GPT-2 Core and microgpt Simplifications

This note compares canonical GPT-2 with the microgpt implementation used in this repository, based on:

ref/microgpt.py (Python reference)
microgpt.go (Go port in this repository)
README.md (project-level architecture notes)

The goal is to separate what stays structurally GPT-2-like from what is intentionally simplified for learning.

Scope and baseline

The baseline in this note is the decoder-only Transformer path:

Token + position embeddings are summed.
A stack of Transformer blocks is applied.
Each block performs attention and MLP sublayers with residual connections.
Hidden states are projected to vocabulary logits.
Softmax is applied outside the core forward path (loss/sampling stage).

In pre-norm form:

x = x + SelfAttention(Norm(x))
x = x + MLP(Norm(x))

Canonical GPT-2 (reference shape)

Canonical GPT-2 uses LayerNorm in blocks, GELU in MLP, and a final LayerNorm before lm_head.

Abbreviations:

wte: token embedding table
wpe: positional embedding table
lm_head: projection from hidden state to vocabulary logits

flowchart TB
    IN([Input Token IDs]) --> WTE[Token Embedding\nwte]
    IN --> WPE[Position Embedding\nwpe]
    WTE --> ADD0((Add))
    WPE --> ADD0

    ADD0 --> BLK

    subgraph BLK[Transformer Block x N]
        direction TB
        LN1[LayerNorm] --> ATTN[Causal Multi-Head Self-Attention]
        ATTN --> ADD1((Add Residual))
        ADD1 --> LN2[LayerNorm]
        LN2 --> MLP[MLP: Linear -> GELU -> Linear]
        MLP --> ADD2((Add Residual))
    end

    ADD2 --> FLN[Final LayerNorm]
    FLN --> HEAD[Linear Projection\nlm_head]
    HEAD --> LOGITS([Logits])
    LOGITS --> SMX[Softmax when needed]
    SMX --> OUT([Token Probabilities])

microgpt in this repository (Python + Go)

Both ref/microgpt.py and microgpt.go keep the same high-level flow and simplify internals.

flowchart TB
    IN([Input Token IDs]) --> WTE[Token Embedding\nwte]
    IN --> WPE[Position Embedding\nwpe]
    WTE --> ADD0((Add))
    WPE --> ADD0
    ADD0 --> N0[RMSNorm after embedding sum]

    N0 --> BLK

    subgraph BLK[Transformer Block x N]
        direction TB
        N1[RMSNorm] --> ATTN[Causal MHA via prefix KV cache<br/>no explicit mask tensor]
        ATTN --> ADD1((Add Residual))
:::::
# EXERCISE DIRECTIONS
Copy out, word for word, the part of the GPT-2 and microgpt note that opens with the words containing "Each block performs" and closes with "path (loss/sampling stage).".
:::::
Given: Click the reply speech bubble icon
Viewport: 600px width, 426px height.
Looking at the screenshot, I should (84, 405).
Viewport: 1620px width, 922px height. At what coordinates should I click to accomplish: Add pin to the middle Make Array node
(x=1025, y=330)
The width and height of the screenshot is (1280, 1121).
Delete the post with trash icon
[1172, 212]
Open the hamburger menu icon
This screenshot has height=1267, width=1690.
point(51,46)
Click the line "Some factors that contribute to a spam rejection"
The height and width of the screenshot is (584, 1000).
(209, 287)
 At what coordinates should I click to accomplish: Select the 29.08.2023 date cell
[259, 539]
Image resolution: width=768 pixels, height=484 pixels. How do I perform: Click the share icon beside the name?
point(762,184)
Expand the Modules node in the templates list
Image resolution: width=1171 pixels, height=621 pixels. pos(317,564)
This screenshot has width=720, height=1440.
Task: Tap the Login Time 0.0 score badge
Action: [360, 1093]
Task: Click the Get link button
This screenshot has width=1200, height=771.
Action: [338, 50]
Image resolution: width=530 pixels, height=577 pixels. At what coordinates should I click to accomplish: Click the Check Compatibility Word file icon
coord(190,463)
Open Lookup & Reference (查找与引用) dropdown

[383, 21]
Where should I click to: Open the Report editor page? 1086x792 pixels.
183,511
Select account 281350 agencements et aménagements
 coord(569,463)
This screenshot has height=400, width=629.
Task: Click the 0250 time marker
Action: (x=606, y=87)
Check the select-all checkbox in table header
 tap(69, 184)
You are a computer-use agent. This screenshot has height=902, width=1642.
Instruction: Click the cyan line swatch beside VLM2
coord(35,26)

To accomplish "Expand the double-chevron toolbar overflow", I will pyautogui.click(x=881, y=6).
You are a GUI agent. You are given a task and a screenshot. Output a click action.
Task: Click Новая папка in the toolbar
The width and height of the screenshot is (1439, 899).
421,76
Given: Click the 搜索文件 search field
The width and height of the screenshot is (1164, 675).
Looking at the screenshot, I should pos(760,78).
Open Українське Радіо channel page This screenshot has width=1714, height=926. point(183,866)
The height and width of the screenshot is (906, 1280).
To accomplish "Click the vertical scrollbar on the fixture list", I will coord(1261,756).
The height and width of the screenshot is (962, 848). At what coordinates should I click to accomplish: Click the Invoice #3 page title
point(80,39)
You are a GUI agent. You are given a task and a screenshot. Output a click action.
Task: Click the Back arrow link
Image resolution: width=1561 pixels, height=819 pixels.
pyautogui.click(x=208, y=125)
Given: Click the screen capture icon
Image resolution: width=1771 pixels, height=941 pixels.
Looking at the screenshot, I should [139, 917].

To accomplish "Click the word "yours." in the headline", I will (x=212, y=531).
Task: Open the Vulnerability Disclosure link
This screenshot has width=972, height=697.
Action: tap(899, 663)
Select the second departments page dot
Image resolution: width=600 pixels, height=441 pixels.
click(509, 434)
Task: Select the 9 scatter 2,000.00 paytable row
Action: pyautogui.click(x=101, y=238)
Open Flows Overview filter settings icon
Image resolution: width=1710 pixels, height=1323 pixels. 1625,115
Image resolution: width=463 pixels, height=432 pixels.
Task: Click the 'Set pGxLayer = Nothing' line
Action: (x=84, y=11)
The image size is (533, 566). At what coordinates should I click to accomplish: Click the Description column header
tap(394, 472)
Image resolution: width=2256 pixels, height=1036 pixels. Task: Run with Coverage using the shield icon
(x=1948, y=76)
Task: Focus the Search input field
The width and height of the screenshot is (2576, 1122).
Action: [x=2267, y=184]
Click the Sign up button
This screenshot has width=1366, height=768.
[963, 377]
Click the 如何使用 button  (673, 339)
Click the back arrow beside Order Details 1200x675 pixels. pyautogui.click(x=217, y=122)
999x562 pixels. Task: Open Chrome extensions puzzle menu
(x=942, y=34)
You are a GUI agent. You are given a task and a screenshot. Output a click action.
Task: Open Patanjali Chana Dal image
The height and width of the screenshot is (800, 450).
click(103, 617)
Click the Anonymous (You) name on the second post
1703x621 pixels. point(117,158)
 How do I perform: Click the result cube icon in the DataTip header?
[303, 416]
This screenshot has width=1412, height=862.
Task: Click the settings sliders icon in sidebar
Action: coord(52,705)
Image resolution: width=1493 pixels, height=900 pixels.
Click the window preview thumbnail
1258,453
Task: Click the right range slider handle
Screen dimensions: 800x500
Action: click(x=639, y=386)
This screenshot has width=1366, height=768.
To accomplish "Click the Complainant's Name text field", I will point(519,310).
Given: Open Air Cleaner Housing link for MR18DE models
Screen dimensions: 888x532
:::::
# RESULT BELOW
Each block performs attention and MLP sublayers with residual connections.
Hidden states are projected to vocabulary logits.
Softmax is applied outside the core forward path (loss/sampling stage).